• REQUEST A:
Return the rows of the collected data unchanged, starting at the first row and stopping after the row that contains "The image size is (1048, 1200).".

PAGE TEXT Start Marker

Testing properties of construction materials such as cement, aggregate, concrete, and asphalt. Design of Portland cement concrete mixes. Writing is a significant component of this course.
Prerequisites: CE 220 [Min Grade: D](Can be taken Concurrently)

CE 230. Plane Surveying. 3 Hours.

Fundamental topics of surveying including care and use of surveying instruments, surveying methods, error theory, traversing, stadia, mapping techniques, circular and parabolic curves, areas, and volumes. CE 230L must be taken concurrently.
Prerequisites: MA 125 [Min Grade: C] or MA 225 [Min Grade: C]

CE 230L. Plane Surveying Laboratory. 0 Hours.

Principles of land measurement, the instruments and techniques used in surveying, theory of errors and mathematical precision in engineering analysis and design. Introduction to route surveying and the principles of horizontal and vertical curves. Companion to CE 230 and must be taken concurrently.

CE 236. Environmental Engineering. 3 Hours.

Introduction to environmental engineering principles. Air and water pollution, solid waste, quality of environment, environmental health, regulations and legal considerations, and ethics and civic responsibility. Design of testing protocols.

PAGE TEXT End Marker
SUPPLIED MATERIAL Start Marker

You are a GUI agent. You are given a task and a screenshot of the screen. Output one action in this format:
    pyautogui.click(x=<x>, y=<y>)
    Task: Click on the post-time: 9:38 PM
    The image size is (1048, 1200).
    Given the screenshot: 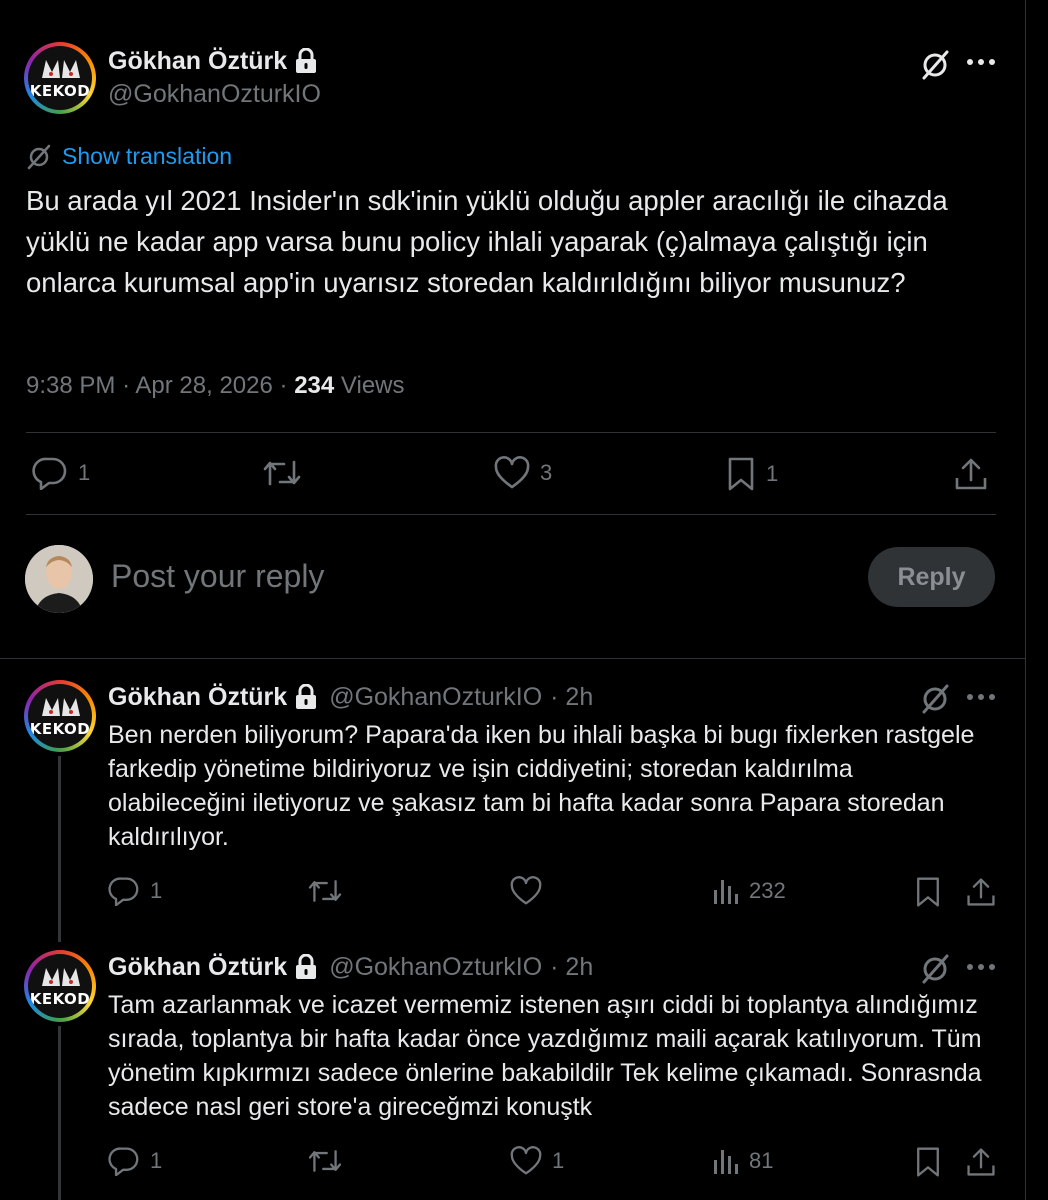 What is the action you would take?
    pyautogui.click(x=70, y=386)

SUPPLIED MATERIAL End Marker

• REQUEST B:
Retype, word for word, the part of the course descriptions above that begins at the words "Fundamental topics of" and ends after the words "Engineering. 3 Hours.".

• REPLY A:
You are a GUI agent. You are given a task and a screenshot of the screen. Output one action in this format:
    pyautogui.click(x=<x>, y=<y>)
    Task: Click on the post-time: 9:38 PM
    The image size is (1048, 1200).

• REPLY B:
Fundamental topics of surveying including care and use of surveying instruments, surveying methods, error theory, traversing, stadia, mapping techniques, circular and parabolic curves, areas, and volumes. CE 230L must be taken concurrently.
Prerequisites: MA 125 [Min Grade: C] or MA 225 [Min Grade: C]

CE 230L. Plane Surveying Laboratory. 0 Hours.

Principles of land measurement, the instruments and techniques used in surveying, theory of errors and mathematical precision in engineering analysis and design. Introduction to route surveying and the principles of horizontal and vertical curves. Companion to CE 230 and must be taken concurrently.

CE 236. Environmental Engineering. 3 Hours.